It’s been nine days since my last post. My output has dropped from at least twice a week to…well, to who knows what. I did think about stopping, either permanently or at least until something worthy of comment happened to me. That would be the easiest thing, I thought. But then I’ve never been awfully good at the easiest thing. Instead I revert to type. I analyse. I work out what has caused the slow down in output and try to figure out how to fix it.

Well, what has caused my uncharacteristic silence is easy to identify. Nothing to write about. Simple. But then I have to ask why I have nothing to say. My life hasn’t been particularly devoid of excitement over the last week or so. In fact it was my birthday so that alone could normally generate a least three decent ideas. It is true that after 313 posts there is a danger of revisiting old ground but let’s be honest, who is ever going to notice except me?

So, my analysis continues, if life has continued apace with plenty of material to go at, why have I not sat down and written anything? Lack of time? I don’t think so. I waste masses of time. I can always find a slot to put pen to paper.
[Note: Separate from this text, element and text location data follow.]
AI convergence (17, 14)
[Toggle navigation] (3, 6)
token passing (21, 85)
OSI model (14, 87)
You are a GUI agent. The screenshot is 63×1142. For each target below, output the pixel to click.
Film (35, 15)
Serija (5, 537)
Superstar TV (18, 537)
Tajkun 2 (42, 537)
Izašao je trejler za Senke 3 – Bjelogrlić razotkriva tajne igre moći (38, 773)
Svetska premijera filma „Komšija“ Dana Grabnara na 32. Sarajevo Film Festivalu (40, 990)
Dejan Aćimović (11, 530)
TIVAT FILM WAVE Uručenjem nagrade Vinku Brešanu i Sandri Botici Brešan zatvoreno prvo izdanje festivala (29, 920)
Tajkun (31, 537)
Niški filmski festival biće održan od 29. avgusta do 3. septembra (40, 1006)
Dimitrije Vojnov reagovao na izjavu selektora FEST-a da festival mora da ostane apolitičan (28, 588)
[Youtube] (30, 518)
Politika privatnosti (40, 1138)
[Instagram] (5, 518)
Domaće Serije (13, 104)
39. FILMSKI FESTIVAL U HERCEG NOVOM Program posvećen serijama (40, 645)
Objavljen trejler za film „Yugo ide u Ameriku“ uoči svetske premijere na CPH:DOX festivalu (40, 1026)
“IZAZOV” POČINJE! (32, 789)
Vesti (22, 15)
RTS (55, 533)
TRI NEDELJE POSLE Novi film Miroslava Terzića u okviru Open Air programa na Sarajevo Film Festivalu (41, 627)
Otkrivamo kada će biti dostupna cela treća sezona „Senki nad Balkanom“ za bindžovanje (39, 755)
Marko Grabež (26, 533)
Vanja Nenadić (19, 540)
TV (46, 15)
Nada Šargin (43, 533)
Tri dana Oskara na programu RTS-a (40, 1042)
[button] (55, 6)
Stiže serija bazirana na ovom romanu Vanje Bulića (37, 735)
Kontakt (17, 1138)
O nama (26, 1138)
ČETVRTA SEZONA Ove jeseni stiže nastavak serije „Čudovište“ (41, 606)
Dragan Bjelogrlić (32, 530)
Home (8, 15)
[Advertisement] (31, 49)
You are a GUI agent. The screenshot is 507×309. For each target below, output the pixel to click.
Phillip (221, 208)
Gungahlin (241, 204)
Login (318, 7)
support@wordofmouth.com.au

Confusion strikes me now. I have subjects to write about. I have time. I have written nothing. Why not?

Of course, I know why not. My personal soul searching is just a thinly disguised attempt to take myself to places that I don’t want to go. I know exactly what’s wrong. I write loads when I’m feeling either:
a) supremely self confident that what I publish is witty or thought provoking or both and will elicit a positive response from those who read it; or
b) I don’t care whether people think it is or not.

Ergo at the moment I feel neither of those things. When you start to worry about what people say or in my case, don’t say about what you choose to reveal in such a public forum then suddenly it becomes too difficult to do. I fret about how my words might be misinterpreted. I harbour concerns about the impact that my public laundry service might have on those that I love best. Sometimes I even worry what my mum and dad might think.

And then suddenly there’s no spark, no devil may care attitude and no blog!

I like to blog. I like that it makes me organise my thoughts into some kind of coherent argument. I like the record that it is forming of our day to day life which will be there when we have all forgotten what got us steamed up. But most of all I like that I can say what I think without fear.

So I need to ditch the worries or it won’t work. I need to rediscover the me that doesn’t care what others think on the basis that if they hate what I write then they won’t bother reading it. Most importantly, I need to remember how to not take life too seriously. So please stick with me. Normal service should be resumed shortly.